What the task requires:
While reading through the material below, copy each line that holds the word "agent".
*-*-*
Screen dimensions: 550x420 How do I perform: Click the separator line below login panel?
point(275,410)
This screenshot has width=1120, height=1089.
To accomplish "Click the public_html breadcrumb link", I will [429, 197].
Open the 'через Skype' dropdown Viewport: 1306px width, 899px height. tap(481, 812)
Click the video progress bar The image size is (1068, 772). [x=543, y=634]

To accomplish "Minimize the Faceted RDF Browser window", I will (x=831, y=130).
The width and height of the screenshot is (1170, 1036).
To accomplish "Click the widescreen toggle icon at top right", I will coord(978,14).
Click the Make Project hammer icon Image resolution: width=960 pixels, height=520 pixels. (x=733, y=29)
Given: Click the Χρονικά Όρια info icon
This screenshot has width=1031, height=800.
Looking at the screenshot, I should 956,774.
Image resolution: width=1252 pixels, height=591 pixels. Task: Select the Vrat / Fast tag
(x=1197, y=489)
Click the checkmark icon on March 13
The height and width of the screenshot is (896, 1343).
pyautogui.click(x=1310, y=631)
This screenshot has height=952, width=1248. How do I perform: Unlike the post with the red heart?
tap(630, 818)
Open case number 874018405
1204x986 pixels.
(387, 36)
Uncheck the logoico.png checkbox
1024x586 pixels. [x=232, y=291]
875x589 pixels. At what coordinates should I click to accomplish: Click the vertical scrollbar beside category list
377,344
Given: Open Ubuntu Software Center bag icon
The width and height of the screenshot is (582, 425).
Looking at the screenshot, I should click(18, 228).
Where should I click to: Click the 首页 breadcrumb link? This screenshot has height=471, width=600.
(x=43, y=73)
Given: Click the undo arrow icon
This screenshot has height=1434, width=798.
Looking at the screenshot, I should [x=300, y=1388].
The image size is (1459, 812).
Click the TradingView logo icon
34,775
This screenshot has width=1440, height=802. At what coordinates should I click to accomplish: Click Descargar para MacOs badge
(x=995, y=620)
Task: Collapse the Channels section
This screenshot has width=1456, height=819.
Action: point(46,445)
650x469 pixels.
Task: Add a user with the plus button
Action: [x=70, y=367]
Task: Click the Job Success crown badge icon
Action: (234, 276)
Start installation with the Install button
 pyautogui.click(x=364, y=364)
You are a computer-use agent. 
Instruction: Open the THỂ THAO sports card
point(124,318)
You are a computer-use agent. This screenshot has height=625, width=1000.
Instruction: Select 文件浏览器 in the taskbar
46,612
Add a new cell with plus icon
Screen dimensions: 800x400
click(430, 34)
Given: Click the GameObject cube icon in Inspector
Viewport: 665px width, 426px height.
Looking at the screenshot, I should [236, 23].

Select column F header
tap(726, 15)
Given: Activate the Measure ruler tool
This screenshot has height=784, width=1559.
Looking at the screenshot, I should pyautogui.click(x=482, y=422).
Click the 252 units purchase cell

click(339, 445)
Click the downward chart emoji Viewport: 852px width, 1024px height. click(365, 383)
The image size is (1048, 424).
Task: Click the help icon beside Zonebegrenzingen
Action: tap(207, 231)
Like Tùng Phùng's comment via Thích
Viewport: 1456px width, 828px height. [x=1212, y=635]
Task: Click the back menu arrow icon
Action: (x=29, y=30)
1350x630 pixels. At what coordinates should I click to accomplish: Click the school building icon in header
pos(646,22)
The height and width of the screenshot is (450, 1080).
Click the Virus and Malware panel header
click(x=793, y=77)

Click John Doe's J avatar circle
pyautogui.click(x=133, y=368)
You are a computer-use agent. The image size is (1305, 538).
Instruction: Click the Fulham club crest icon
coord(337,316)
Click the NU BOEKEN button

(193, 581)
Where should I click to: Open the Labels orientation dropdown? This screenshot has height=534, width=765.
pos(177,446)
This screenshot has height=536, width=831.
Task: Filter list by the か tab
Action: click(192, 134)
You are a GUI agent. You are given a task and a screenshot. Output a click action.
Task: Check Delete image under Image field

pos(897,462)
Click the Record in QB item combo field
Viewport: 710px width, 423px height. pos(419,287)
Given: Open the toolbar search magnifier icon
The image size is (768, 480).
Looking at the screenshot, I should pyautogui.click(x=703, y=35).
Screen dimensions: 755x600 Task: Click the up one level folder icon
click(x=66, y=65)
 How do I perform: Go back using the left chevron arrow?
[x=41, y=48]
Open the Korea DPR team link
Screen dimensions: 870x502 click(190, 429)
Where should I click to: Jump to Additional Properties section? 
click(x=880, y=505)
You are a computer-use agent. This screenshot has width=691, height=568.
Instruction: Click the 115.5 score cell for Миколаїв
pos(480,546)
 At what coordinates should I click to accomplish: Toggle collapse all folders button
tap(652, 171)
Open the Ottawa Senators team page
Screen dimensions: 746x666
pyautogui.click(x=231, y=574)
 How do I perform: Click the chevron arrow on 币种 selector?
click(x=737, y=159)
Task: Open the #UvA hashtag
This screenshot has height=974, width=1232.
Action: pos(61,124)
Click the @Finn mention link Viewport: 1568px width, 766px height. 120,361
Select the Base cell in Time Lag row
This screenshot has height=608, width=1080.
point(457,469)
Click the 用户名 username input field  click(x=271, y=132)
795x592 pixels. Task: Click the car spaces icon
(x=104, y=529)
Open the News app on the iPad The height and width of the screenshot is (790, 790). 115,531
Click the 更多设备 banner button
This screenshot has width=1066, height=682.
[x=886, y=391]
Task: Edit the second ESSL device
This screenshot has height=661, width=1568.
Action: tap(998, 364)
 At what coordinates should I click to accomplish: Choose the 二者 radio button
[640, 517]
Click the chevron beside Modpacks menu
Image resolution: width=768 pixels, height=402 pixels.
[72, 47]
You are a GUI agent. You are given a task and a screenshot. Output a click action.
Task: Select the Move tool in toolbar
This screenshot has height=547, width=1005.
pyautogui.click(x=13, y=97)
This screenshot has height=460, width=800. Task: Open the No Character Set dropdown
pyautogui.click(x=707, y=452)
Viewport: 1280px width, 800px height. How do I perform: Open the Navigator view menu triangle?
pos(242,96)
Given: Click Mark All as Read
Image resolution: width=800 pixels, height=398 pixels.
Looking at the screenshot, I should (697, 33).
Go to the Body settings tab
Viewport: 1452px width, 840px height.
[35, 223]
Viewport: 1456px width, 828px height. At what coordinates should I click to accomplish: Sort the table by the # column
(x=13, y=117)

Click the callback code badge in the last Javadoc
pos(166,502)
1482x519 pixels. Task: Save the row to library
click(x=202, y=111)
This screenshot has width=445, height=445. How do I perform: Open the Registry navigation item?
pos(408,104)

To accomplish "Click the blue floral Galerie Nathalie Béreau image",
*-*-*
Task solution:
You are a computer-use agent. 
You are a computer-use agent. This screenshot has height=625, width=1000.
You are a computer-use agent. The image size is (1305, 538).
You are a GUI agent. You are given a task and a screenshot. Output a click action.
You are a computer-use agent. This screenshot has width=691, height=568.
You are a GUI agent. You are given a task and a screenshot. Output a click action.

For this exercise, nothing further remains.